### Page text
########

A judge in New Mexico dismissed the case against Alec Baldwin on Friday after finding that the state had withheld evidence that could have shed light on how live rounds got onto a film set where the cinematographer was fatally shot.

The dismissal was with prejudice, meaning that the manslaughter prosecution of Mr. Baldwin is over. Mr. Baldwin had faced up to 18 months in prison if he had been convicted.

“There is no way for the court to right this wrong,” Judge Mary Marlowe Sommer said in court as Mr. Baldwin wept.

It was a stunning end to the trial of Mr. Baldwin, who was accused of involuntary manslaughter after a gun he was rehearsing with fired a live round on the “Rust” film set. Mr. Baldwin had been told the gun was “cold,” meaning it should have been impossible to fire.

Halyna Hutchins, the cinematographer, was killed in the 2021 shooting.

The dismissal followed a dramatic scene when a manila envelope of previously unexamined evidence was brought into the courtroom. Judge Marlowe Sommer then put on blue latex gloves, cut it open with a pair of scissors and got down from the bench to examine the ammunition inside in the well of the courtroom.

Lawyers for Mr. Baldwin called for the case to be dismissed, accusing the state of failing to disclose that it had been given a batch of rounds said to be connected to the case when the defense asked to review all the ballistic evidence.

“They buried it,” Luke Nikas, a lawyer for Mr. Baldwin, said in court on the third day of the trial. “They put it under a different case with a different number.”

The failure to disclose the new evidence posed a major legal problem because the state is required to turn over key evidence like this to the defense.

The judge’s order lifted a significant weight from Mr. Baldwin, a television and movie star whose life and career has been under a shadow of potential criminal liability for nearly three years, as the case against him has gone through a series of twists and turns. If convicted, he would have faced up to 18 months in prison.

Mr. Baldwin has vehemently denied responsibility for Ms. Hutchins’s death, saying that he had no reason to believe that the gun he was handed on set that day could have been loaded with live ammunition. Live rounds are generally banned on film sets, and witnesses said that the gun was declared “cold,” meaning that it should have been impossible to fire.

Lawyers for Mr. Baldwin have fought the prosecution at every turn, filing motions to dismiss over the grand jury proceedings, the legal theory of the case and the F.B.I. testing that broke key internal parts of the gun. But the judge rejected each of their attempts, until the latest one.

The defense lawyers made the successful bid for dismissal during a tense hearing at the Santa Fe County District Courthouse, telling Judge Marlowe Sommer that the withheld evidence had deprived them of the opportunity to mount their defense, which has focused partly on the unresolved question of how live rounds ended up on the “Rust” set.

The lead prosecutor in the case, Kari T. Morrissey, has blamed the movie’s armorer, Hannah Gutierrez-Reed, for the live rounds, which the armorer denied. Ms. Gutierrez-Reed was convicted of involuntary manslaughter for loading the live round into the gun that Mr. Baldwin was rehearsing with, and is currently serving 18 months in prison.

########

### Information shown
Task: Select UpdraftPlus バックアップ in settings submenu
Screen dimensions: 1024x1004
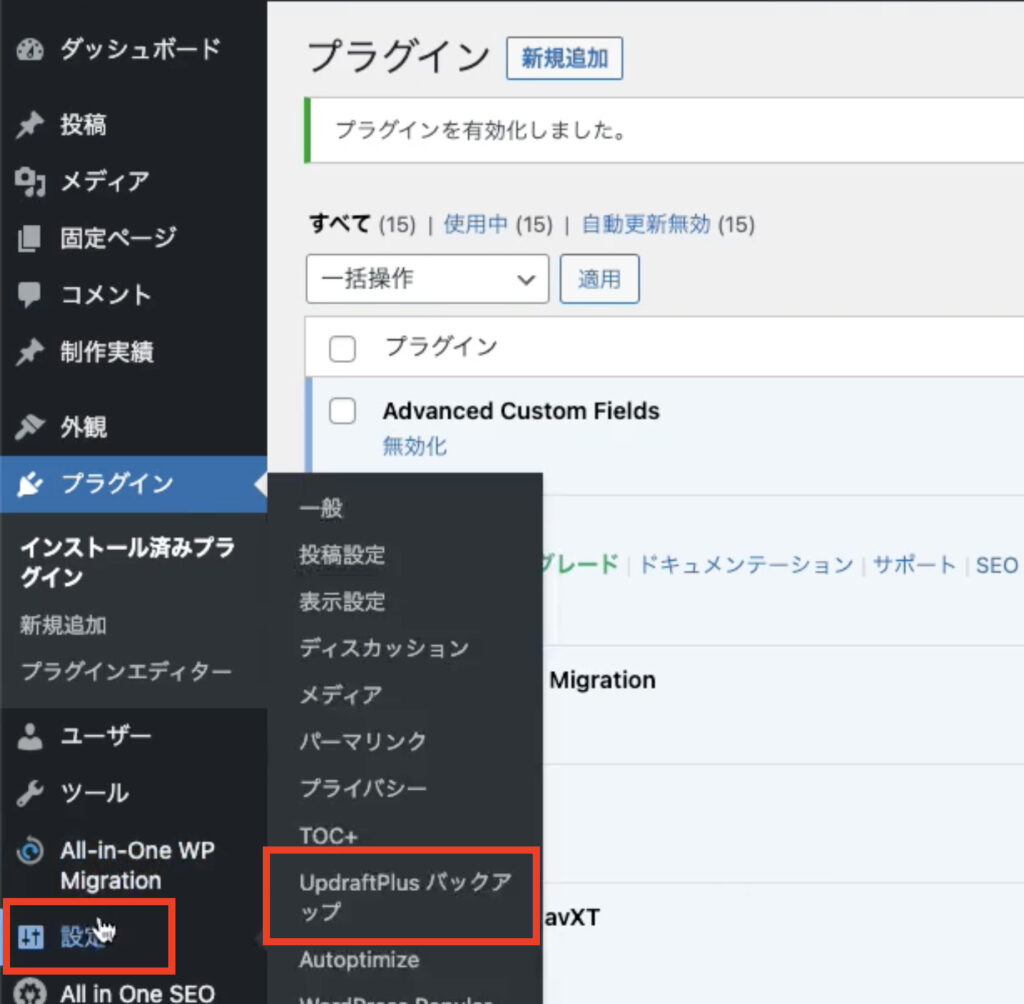Action: click(x=405, y=897)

########

### Directions
1: Summarize the article on the Baldwin case in two sentences.
2: Echo the article on the Baldwin case word for word, everything from "Mr. Baldwin has" down to "that it should have been impossible to fire.".
The material above comes from another source.

### Written answers
1: A New Mexico judge dismissed the involuntary manslaughter case against Alec Baldwin with prejudice on Friday after finding that the state had withheld evidence that could have shed light on how live rounds got onto the "Rust" film set, where cinematographer Halyna Hutchins was fatally shot in 2021. Baldwin's lawyers had accused the state of failing to disclose a batch of rounds said to be connected to the case, and after rejecting each of their earlier attempts to end the prosecution, the judge granted this one.

2:
Mr. Baldwin has vehemently denied responsibility for Ms. Hutchins’s death, saying that he had no reason to believe that the gun he was handed on set that day could have been loaded with live ammunition. Live rounds are generally banned on film sets, and witnesses said that the gun was declared “cold,” meaning that it should have been impossible to fire.